Problem Set 2 problem 3. Give a tree with fewer than 20 nodes for which S.size() exceeds 100. Give a tree with fewer than 25 nodes for which S.size() exceeds 1000. Give a tree with fewer than 100 nodes for which S.size() exceeds a million.

#### A linked structure for binary trees

Represent each node by a quadruple.

1. A reference to the parent (null if we are at the root).
2. A reference to the left child (null if at a leaf).
3. A reference to the right child (null if at a leaf).
4. The element().

Once again the algorithms are all O(1) except for positions() and elements(), which are Θ(n).

The space is Θ(n) which is much better that for the vector implementation. The constant is larger however since three pointers are stored for each position rather than one index.

#### A linked structure for general trees

The only difference is that we don't know how many children each node has.
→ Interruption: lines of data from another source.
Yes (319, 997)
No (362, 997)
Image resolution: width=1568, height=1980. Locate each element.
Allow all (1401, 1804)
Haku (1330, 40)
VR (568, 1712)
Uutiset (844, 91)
We could store k child pointers and say that we cannot process a tree having more than k children with the same parent.

Clearly we don't like this limit. Moreover, if we choose k moderate, say k=10. We are limited to 10-ary trees and for 3-ary trees most of the space is wasted.

So instead of storing the child references in the node, we store just one reference to a container. The container has references to the children. Imaging implementing the container as an extendable array.

Since a node v contains an arbitrary number of children, say Cv, the complexity of the children(v) iterator is Θ(Cv).